• _Brief_:
Your copy should begin at the line containing "428x234 pixels. Task: Open" and end at the last line of the records; transcribe those lines exactly and leave out every picture.

(Collected data)
# # # # # # #

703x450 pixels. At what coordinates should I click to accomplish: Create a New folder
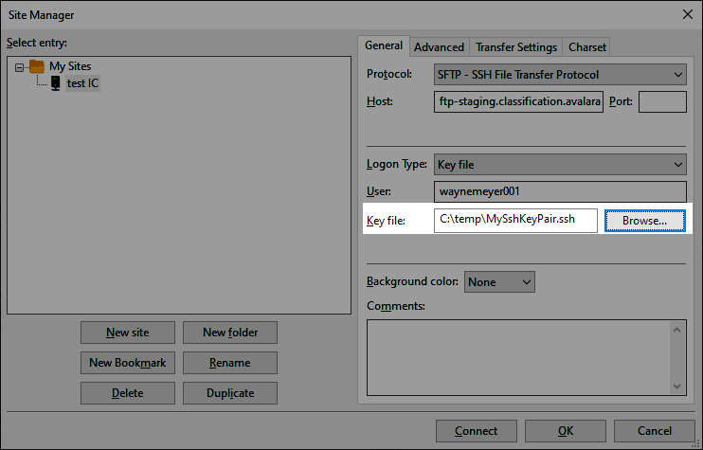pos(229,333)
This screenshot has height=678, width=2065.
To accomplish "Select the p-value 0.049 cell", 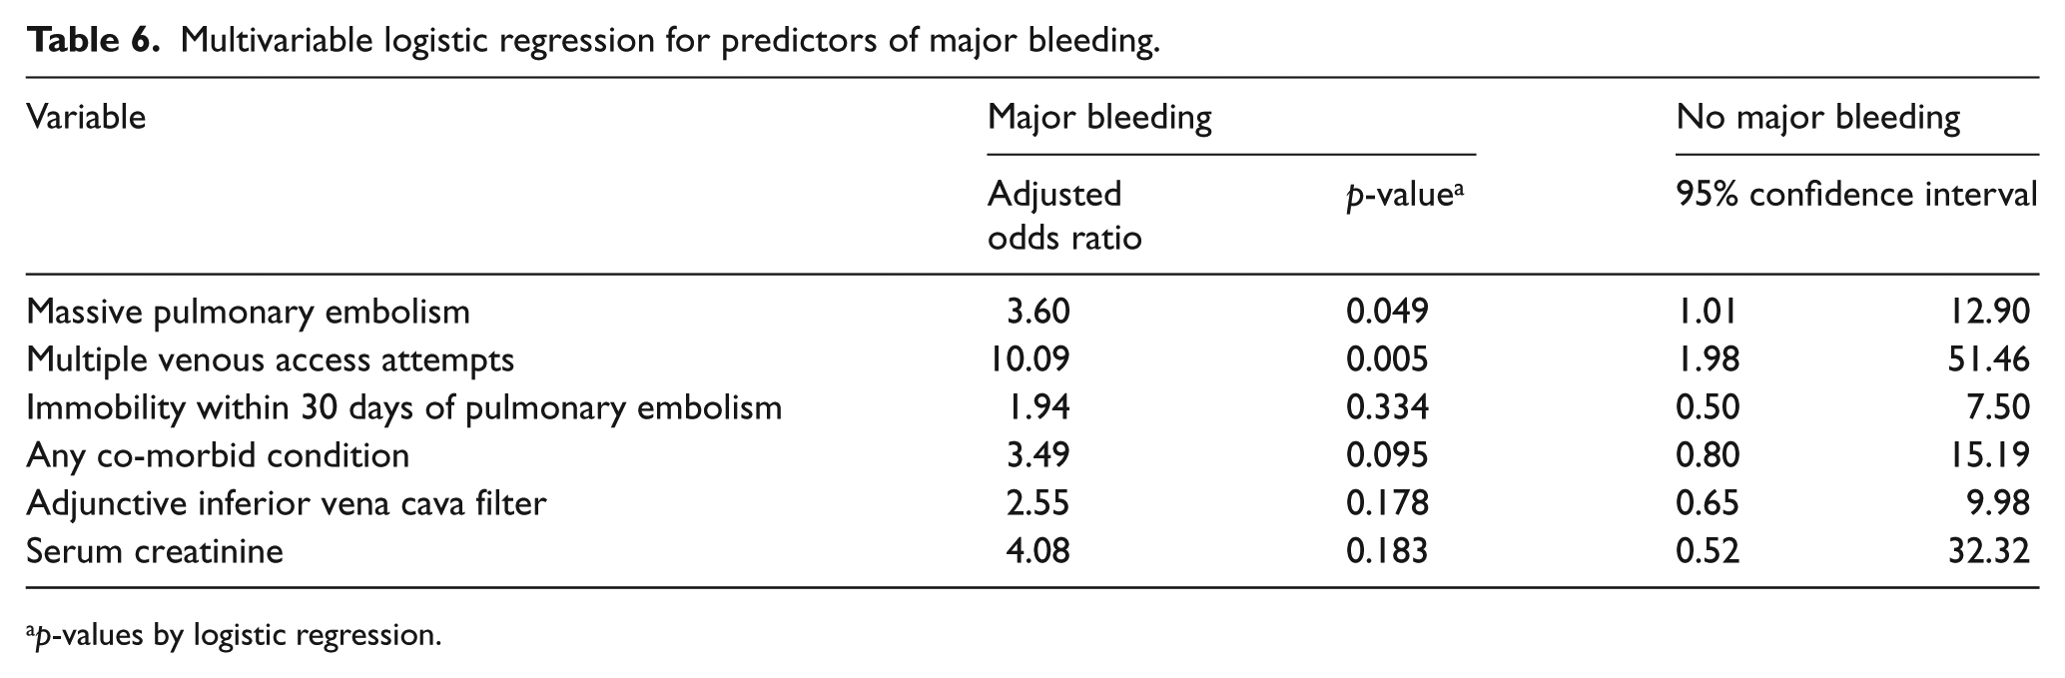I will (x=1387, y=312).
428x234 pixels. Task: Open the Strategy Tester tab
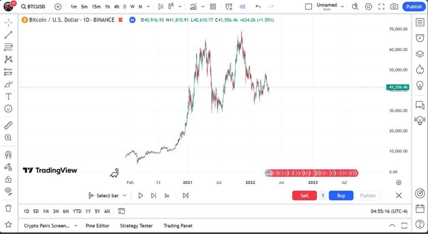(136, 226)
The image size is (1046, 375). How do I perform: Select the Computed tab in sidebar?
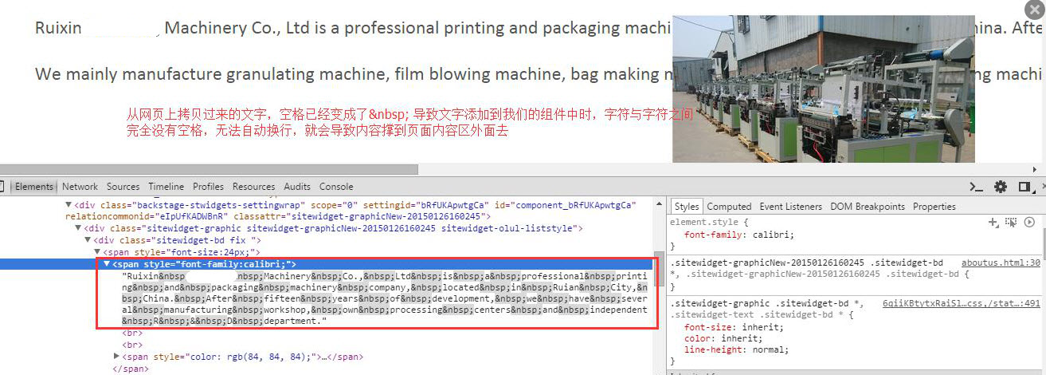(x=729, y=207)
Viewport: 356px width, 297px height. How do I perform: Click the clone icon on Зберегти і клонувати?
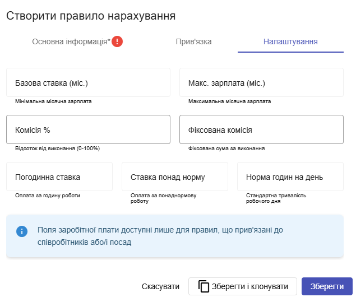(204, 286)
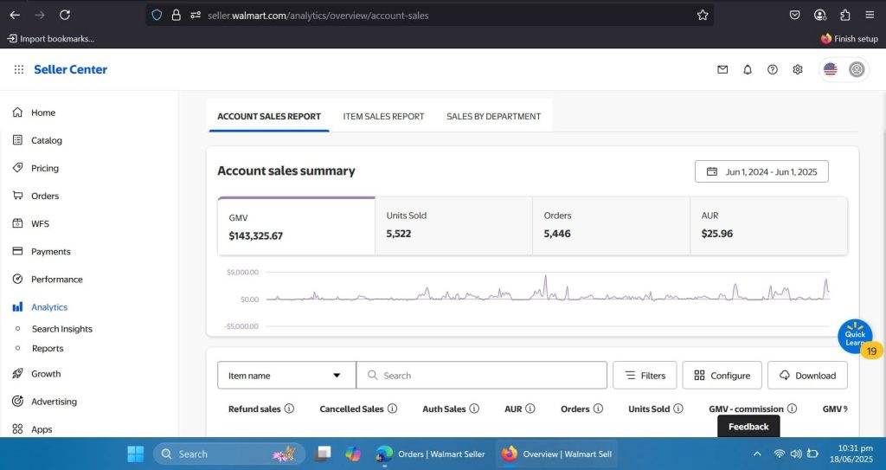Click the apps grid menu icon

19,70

# # # # # # #

• _Answer to this exercise_:
428x234 pixels. Task: Open the Strategy Tester tab
(136, 226)
The image size is (1046, 375). How do I perform: Select the Computed tab in sidebar?
(x=729, y=207)
Viewport: 356px width, 297px height. How do I perform: Click the clone icon on Зберегти і клонувати?
(204, 286)
Click the apps grid menu icon

19,70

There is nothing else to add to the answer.